Le Centre Régional d’Art Contemporain (Crac) à Sète accueille du 21 mars au 6 septembre le troisième volet du projet itinérant de Lucy McKenzie, Plastic Newspaper débuté en Belgique et en Autriche.
Des mannequins, des personnages de cire et des représentations de cabines de train minimaliste et grandeur nature. Ces éléments décorrélés les uns des autres réalisent une critique commune du capitalisme. Dans cette exposition, visible dès ce samedi 21 mars et jusqu’au 6 septembre au Crac, l’artiste, Lucy McKenzie s’intéresse à la question des divertissements de masse apparus pendant la modernité. Elle plonge les visiteurs dans les découvertes du début du siècle dernier.
Pour cette exposition, l’artiste a emprunté des mannequins de la collection du musée anatomique du Dr Spitzner, conservé à la faculté de médecine de Montpellier depuis 2010. À travers eux, l’artiste cherche à questionner le voyeurisme, la pédagogie mais aussi la vision du corps de la femme Ces statues interpellent, questionnent, parfois même dérangent. Ce ne sont pas les seuls mannequins mis en scène.

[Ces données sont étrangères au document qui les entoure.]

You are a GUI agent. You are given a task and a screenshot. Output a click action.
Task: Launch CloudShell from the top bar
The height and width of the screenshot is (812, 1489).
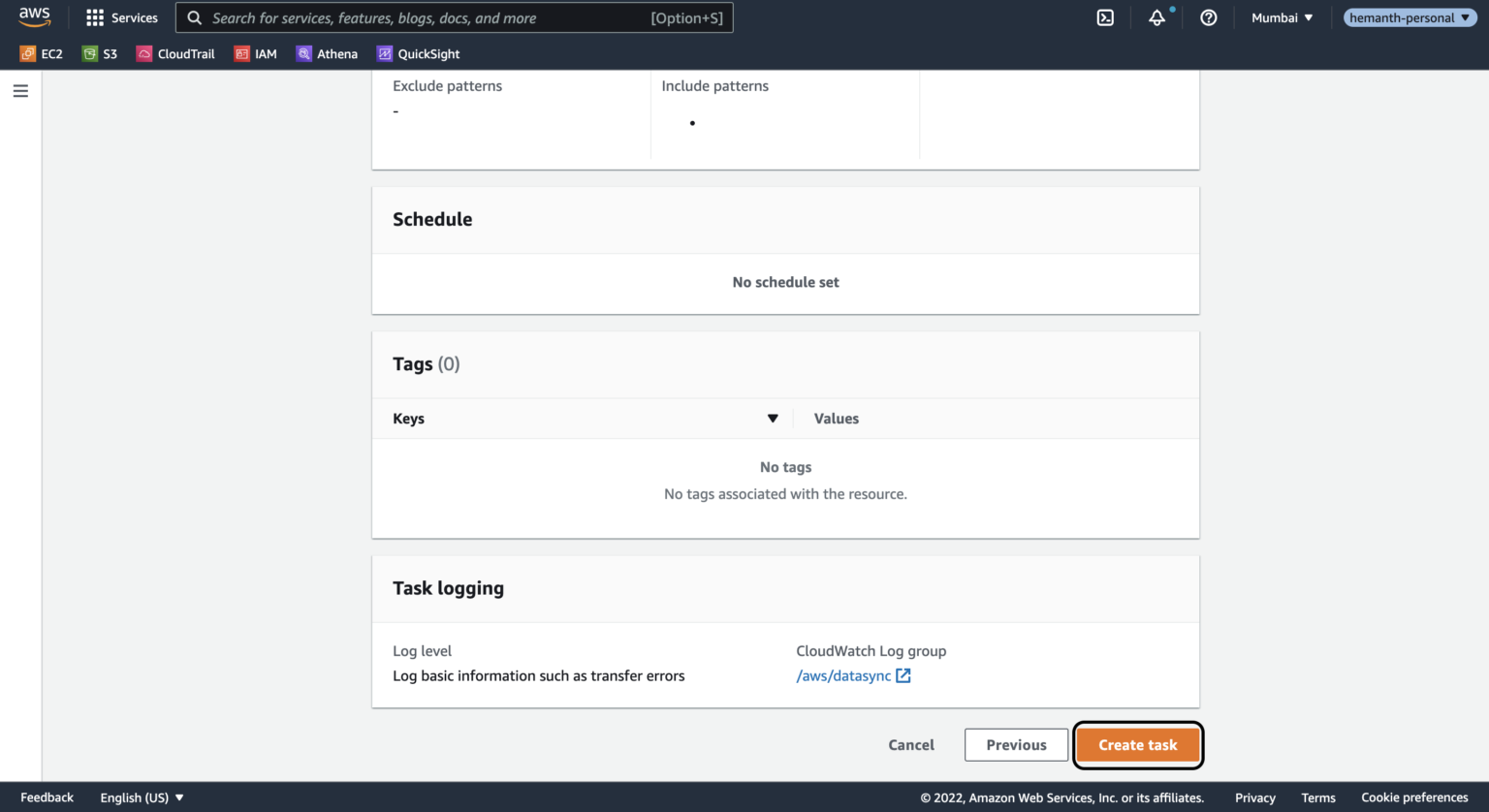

Des mannequins mi-capitaliste, mi-socialiste
Biographie de Lucy McKenzie
Lucy McKenzie est née en 1977 à Glasgow et vit aujourd’hui à Bruxelles. C’est une artiste qui a étudié au Duncan of Jordanstone College of Art & Design à Dundee en Ecosse. Avant de se spécialiser dans le trompe-l’œil et d’intégrer l’Institut supérieur de peinture décorative Van Der Kelen-Logelain à Bruxelles. Elle y apprendra les bases de la peinture décorative : préparation des supports, l’imitation des matières naturelles, et les illusions ornementales (éléments présents notamment dans les cabines de train de l’exposition actuelle). Elle co-fonde avec Beca Lipscombe Atelier E.B, un label de mode. Avec l’exposition Plastic Newspaper, c’est la toute première fois que Lucy McKenzie expose son travail personnel en France.
Trois autres, avec un corps qu’elle qualifie de « capitaliste » et une tête « socialiste » sont dispersés dans les salles. « Tous sont issus de la récupération, et dessus elle y a installé des visages sculptés de Zoya Kosmodemyanskaya, une icône de la résistance soviétique assassinée en 1941 », explique la commissaire d’exposition Marie Canet. Un parti pris de Lucy McKenzie afin de dénoncer les standards des mannequins installés dans les vitrines des commerces. « J’adore les récupérer pour leur donner une seconde vie, et je les assois, je les mets au repos et non en action debout à changer de vêtements aussi rapidement que les collections se renouvellent », illustre-t-elle. Elle ajoute à cette exposition des œuvres immersives avec l’installation de deux grandes cabines de train, dans lesquelles un paysage peint par l’artiste défile devant la fenêtre. « Ce sont les premiers lieux publics qui avaient une part d’intimité. »
Le titre de l’exposition, Plastic Newspaper fait référence à une expression trouvée dans un livre pour qualifier le Musée Grévin, “le journal plastique”. Elle a un autre rapport aux statues de cire et à la mise en avant de l’actualité à laquelle « on ne peut rester indifférent », comme le dit Marie Canet.